Your task is to write out exactly the lines from the line containing "[button] (375, 127)" through the end of the records, inclusive at both ends.

(Collection entries)
┄┄┄┄┄┄

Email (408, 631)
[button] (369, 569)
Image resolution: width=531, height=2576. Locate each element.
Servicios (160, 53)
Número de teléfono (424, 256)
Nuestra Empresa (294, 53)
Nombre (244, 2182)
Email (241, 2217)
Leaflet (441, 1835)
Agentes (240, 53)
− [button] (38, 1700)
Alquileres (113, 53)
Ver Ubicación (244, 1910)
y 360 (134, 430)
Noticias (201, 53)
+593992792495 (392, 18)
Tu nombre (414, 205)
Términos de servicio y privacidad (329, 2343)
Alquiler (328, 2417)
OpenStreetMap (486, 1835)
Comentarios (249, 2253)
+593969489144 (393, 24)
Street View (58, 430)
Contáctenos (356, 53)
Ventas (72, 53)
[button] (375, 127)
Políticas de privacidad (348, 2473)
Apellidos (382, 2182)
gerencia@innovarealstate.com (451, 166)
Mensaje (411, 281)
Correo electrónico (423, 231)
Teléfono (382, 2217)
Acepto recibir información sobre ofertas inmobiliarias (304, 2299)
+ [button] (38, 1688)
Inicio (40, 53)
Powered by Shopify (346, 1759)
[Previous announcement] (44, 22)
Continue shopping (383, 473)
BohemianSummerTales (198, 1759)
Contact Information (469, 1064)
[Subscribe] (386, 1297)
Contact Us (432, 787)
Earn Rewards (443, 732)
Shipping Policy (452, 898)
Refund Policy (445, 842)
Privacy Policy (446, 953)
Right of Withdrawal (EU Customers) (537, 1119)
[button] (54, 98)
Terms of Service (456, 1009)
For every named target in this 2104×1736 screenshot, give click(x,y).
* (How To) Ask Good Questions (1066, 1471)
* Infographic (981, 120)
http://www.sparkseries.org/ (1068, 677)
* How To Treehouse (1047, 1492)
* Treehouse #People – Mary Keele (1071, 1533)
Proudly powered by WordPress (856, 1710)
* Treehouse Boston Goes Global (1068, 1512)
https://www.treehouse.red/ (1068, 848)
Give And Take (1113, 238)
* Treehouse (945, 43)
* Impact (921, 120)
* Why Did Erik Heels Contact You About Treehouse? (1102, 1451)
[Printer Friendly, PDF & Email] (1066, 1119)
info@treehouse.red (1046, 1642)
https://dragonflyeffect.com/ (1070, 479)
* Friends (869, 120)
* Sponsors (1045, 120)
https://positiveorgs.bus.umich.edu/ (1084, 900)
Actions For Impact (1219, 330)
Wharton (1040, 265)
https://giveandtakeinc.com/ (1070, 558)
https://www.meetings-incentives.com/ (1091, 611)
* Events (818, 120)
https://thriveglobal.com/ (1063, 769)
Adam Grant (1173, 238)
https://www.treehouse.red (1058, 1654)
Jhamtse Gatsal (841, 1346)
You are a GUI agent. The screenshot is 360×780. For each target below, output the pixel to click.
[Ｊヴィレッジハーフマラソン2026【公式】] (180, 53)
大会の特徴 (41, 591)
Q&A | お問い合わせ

┄┄┄┄┄┄

Worked solution =>
[button] (375, 127)
Políticas de privacidad (348, 2473)
Apellidos (382, 2182)
gerencia@innovarealstate.com (451, 166)
Mensaje (411, 281)
Correo electrónico (423, 231)
Teléfono (382, 2217)
Acepto recibir información sobre ofertas inmobiliarias (304, 2299)
+ [button] (38, 1688)
Inicio (40, 53)
Powered by Shopify (346, 1759)
[Previous announcement] (44, 22)
Continue shopping (383, 473)
BohemianSummerTales (198, 1759)
Contact Information (469, 1064)
[Subscribe] (386, 1297)
Contact Us (432, 787)
Earn Rewards (443, 732)
Shipping Policy (452, 898)
Refund Policy (445, 842)
Privacy Policy (446, 953)
Right of Withdrawal (EU Customers) (537, 1119)
[button] (54, 98)
Terms of Service (456, 1009)
For every named target in this 2104×1736 screenshot, give click(x,y).
* (How To) Ask Good Questions (1066, 1471)
* Infographic (981, 120)
http://www.sparkseries.org/ (1068, 677)
* How To Treehouse (1047, 1492)
* Treehouse #People – Mary Keele (1071, 1533)
Proudly powered by WordPress (856, 1710)
* Treehouse Boston Goes Global (1068, 1512)
https://www.treehouse.red/ (1068, 848)
Give And Take (1113, 238)
* Treehouse (945, 43)
* Impact (921, 120)
* Why Did Erik Heels Contact You About Treehouse? (1102, 1451)
[Printer Friendly, PDF & Email] (1066, 1119)
info@treehouse.red (1046, 1642)
https://dragonflyeffect.com/ (1070, 479)
* Friends (869, 120)
* Sponsors (1045, 120)
https://positiveorgs.bus.umich.edu/ (1084, 900)
Actions For Impact (1219, 330)
Wharton (1040, 265)
https://giveandtakeinc.com/ (1070, 558)
https://www.meetings-incentives.com/ (1091, 611)
* Events (818, 120)
https://thriveglobal.com/ (1063, 769)
Adam Grant (1173, 238)
https://www.treehouse.red (1058, 1654)
Jhamtse Gatsal (841, 1346)
You are a GUI agent. The screenshot is 360×780. For each target below, output the pixel to click.
[Ｊヴィレッジハーフマラソン2026【公式】] (180, 53)
大会の特徴 (41, 591)
Q&A | お問い合わせ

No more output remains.